How can I accept it?
Next to each item tick where it fits under those headings. If you cannot control a situation, how can you perhaps influence it? If you can’t influence it, how can you accept it?
The point is to see your stressors in black and white and decide objectively in what way you can handle them. That way you will take back your power, feel more in control over what you allow to bother you, how to manage it and what you simply choose to brush off.
5. Natural remedies for stress
Nature provides many herbs to relax and revitalize the nervous system. Passion Flower, St.John’s Wort, Rhodiola, Chamomile and Valerian work gently with your body to restore balance.
Taking these herbs in an extract form can be very effective as they can be absorbed easily by your system, are non-addictive, and non-drowsy.
- What is Passion flower?
Passion flower (Passiflora incarnata) is a renowned nerve tonic recommended for adults and children to treat: nervousness, insomnia, restlessness, agitation and irritability.
It aids with emotional symptoms of stress, creating a calming effect that can help support a peaceful sleep. This is extremely important because the restorative action of sleep, both physical and mental, makes the body better able to deal with the demands of the next day. Not sleeping well makes everything far harder to deal with.
- What is St. John’s Wort?
Hypericum perforatum gained its common name of St John’s Wort from the fact that it is in full bloom on the midsummer birthday of St John (24th June). St. John’s Wort, the sunshine herb, not only boosts the mood but also alleviates seemingly disparate symptoms that often accompany stress, such as fatigue, nervous anxiety and tension, headache and insomnia.
St John’s Wort is suitable for cheering those who are sad and calming those who are anxious, but it should not be used for anything more than minor depression or states of anxiety. It cannot be used with other medication. Check with your doctor or health practitioner prior to taking it if you are on other medications.
- What is Rhodiola?
Rhodiola rosea (Golden Root, Roseroot, Aaron’s Rod) is a medicinal herb that grows in the cold regions of the world. In Russia and Scandinavia, Rhodiola has been used for centuries to cope with cold climate and stressful life. Also called the Golden Root, it is believed in Siberia that those who drink rhodiola tea live to be 100.
Rhodiola is included amongst a class of plant derivatives called adaptogens which have the ability to increase the body’s resistance to stress, trauma, anxiety and fatigue. Rhodiola has the ability to increase resistance to a variety of stresses – chemical, biological and physical.

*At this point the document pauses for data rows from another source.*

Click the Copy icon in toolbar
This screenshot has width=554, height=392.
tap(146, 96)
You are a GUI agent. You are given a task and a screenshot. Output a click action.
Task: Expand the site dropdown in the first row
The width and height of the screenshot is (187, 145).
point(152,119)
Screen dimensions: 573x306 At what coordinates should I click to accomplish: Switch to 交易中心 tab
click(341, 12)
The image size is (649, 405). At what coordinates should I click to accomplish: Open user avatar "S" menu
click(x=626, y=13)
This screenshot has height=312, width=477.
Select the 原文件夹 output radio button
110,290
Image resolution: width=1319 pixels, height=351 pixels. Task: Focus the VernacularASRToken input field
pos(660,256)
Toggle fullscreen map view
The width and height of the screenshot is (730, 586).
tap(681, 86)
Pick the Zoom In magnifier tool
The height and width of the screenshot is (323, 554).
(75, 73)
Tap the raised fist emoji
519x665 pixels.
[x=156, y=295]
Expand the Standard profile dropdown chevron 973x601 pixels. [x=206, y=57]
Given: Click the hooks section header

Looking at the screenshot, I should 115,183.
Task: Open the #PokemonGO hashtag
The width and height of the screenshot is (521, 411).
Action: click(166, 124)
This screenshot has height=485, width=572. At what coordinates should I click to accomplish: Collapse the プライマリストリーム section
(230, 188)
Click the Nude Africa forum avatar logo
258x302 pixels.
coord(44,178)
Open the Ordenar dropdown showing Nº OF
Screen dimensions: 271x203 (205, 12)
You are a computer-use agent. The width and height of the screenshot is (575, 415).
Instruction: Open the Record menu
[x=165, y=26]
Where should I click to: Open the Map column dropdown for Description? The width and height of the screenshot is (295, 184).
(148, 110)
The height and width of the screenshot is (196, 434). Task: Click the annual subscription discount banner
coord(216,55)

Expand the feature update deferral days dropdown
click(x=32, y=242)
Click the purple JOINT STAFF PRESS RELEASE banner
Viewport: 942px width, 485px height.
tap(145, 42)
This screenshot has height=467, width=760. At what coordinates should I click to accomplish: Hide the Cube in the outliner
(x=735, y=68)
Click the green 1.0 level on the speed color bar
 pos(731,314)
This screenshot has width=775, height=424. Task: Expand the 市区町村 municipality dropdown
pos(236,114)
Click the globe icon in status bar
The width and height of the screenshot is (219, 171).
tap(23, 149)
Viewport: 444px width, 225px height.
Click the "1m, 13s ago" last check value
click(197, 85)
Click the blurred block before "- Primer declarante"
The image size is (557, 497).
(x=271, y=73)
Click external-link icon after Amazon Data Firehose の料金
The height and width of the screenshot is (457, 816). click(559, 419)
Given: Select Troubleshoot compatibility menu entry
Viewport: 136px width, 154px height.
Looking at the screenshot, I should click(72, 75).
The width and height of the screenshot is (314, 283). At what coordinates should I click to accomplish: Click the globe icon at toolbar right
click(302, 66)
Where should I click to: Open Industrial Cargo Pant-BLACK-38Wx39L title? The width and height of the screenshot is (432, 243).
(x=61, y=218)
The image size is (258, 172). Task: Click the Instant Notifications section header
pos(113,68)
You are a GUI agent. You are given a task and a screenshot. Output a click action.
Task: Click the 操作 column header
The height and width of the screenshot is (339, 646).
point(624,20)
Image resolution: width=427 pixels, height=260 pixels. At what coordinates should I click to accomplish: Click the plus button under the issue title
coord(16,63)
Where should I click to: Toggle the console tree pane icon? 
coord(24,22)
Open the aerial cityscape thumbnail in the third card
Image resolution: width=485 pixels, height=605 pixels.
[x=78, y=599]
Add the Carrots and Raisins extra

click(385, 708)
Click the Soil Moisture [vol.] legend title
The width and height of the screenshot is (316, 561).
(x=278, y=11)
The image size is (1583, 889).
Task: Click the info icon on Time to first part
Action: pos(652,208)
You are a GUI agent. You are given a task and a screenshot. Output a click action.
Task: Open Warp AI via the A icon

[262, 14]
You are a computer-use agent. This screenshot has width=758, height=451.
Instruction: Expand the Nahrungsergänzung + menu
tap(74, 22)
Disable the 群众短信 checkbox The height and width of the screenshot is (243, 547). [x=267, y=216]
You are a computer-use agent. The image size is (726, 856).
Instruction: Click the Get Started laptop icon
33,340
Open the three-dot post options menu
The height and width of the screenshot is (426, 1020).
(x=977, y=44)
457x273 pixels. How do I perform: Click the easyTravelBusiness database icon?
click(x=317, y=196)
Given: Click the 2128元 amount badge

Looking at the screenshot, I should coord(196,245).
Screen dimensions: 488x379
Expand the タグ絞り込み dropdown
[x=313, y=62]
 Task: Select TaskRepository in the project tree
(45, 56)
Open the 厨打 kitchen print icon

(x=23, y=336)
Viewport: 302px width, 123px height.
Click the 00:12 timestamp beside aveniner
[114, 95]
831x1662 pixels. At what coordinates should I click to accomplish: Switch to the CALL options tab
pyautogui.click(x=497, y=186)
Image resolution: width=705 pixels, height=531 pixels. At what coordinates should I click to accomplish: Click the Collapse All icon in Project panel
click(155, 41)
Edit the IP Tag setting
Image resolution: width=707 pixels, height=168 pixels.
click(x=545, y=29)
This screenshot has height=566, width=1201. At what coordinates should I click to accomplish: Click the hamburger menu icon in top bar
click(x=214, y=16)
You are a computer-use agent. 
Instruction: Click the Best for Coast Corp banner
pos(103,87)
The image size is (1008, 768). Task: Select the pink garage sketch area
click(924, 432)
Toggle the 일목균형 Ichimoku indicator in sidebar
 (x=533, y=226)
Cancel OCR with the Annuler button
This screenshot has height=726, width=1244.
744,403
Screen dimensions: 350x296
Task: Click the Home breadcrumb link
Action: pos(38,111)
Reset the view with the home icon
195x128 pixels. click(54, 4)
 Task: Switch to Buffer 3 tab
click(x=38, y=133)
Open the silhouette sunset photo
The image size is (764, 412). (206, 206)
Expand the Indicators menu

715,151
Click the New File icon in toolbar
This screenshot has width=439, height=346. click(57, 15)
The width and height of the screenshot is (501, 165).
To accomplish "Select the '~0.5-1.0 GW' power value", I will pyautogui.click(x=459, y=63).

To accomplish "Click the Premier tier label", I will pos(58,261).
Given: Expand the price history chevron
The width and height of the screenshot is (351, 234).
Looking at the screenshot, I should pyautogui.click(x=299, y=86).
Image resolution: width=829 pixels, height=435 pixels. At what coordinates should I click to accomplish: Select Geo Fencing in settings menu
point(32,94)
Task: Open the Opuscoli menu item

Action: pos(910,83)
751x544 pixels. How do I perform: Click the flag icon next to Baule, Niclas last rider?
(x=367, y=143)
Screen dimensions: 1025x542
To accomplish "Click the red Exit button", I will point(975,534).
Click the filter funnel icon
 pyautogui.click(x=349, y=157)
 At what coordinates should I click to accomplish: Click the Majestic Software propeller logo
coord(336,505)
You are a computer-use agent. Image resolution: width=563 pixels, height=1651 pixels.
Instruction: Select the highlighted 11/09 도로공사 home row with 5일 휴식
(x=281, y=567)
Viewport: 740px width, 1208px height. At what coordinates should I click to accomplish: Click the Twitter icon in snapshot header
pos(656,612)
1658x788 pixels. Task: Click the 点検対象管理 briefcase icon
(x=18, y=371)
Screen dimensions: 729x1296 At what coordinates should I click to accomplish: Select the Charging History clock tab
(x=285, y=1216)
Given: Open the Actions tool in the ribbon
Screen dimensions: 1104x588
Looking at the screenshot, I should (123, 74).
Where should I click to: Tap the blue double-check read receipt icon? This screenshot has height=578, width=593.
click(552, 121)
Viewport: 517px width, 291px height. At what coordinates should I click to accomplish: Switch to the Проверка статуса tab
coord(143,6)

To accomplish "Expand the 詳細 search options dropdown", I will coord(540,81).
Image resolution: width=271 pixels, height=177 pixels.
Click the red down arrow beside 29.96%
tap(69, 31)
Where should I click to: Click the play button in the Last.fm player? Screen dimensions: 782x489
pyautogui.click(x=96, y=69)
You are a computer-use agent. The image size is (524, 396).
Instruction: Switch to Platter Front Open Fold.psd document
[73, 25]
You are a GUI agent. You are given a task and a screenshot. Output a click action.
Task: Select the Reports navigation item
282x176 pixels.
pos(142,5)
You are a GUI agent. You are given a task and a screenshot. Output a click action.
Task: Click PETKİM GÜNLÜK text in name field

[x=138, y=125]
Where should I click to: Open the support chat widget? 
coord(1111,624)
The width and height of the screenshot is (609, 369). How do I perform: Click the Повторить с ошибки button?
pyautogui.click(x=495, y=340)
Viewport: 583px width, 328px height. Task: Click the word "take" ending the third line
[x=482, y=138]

Valerian has been used by many for all kinds of nervous conditions. According to some, its name comes from the Latin “valere” which means ‘to feel good, to be healthy’.
Valerian (Valeriana officinalis) reduces muscle spasm and has an impressively sedating effect on mind and body. If you are unable to sleep, Valerian can calm both your central nervous system and relax your muscles, allowing you to sleep more restfully.
This herb is perfect for short term stress requiring a fast acting remedy with no side effects.
Check with your doctor or health practitioner prior to taking it if you are on other medications.
Chamomile helps calm nerves and soothes anxiety. Those who suffer from Irritable Bowel Syndrome (IBS) will benefit from chamomile tea as it has an antispasmodic effect and alleviates stomach cramps and discomfort.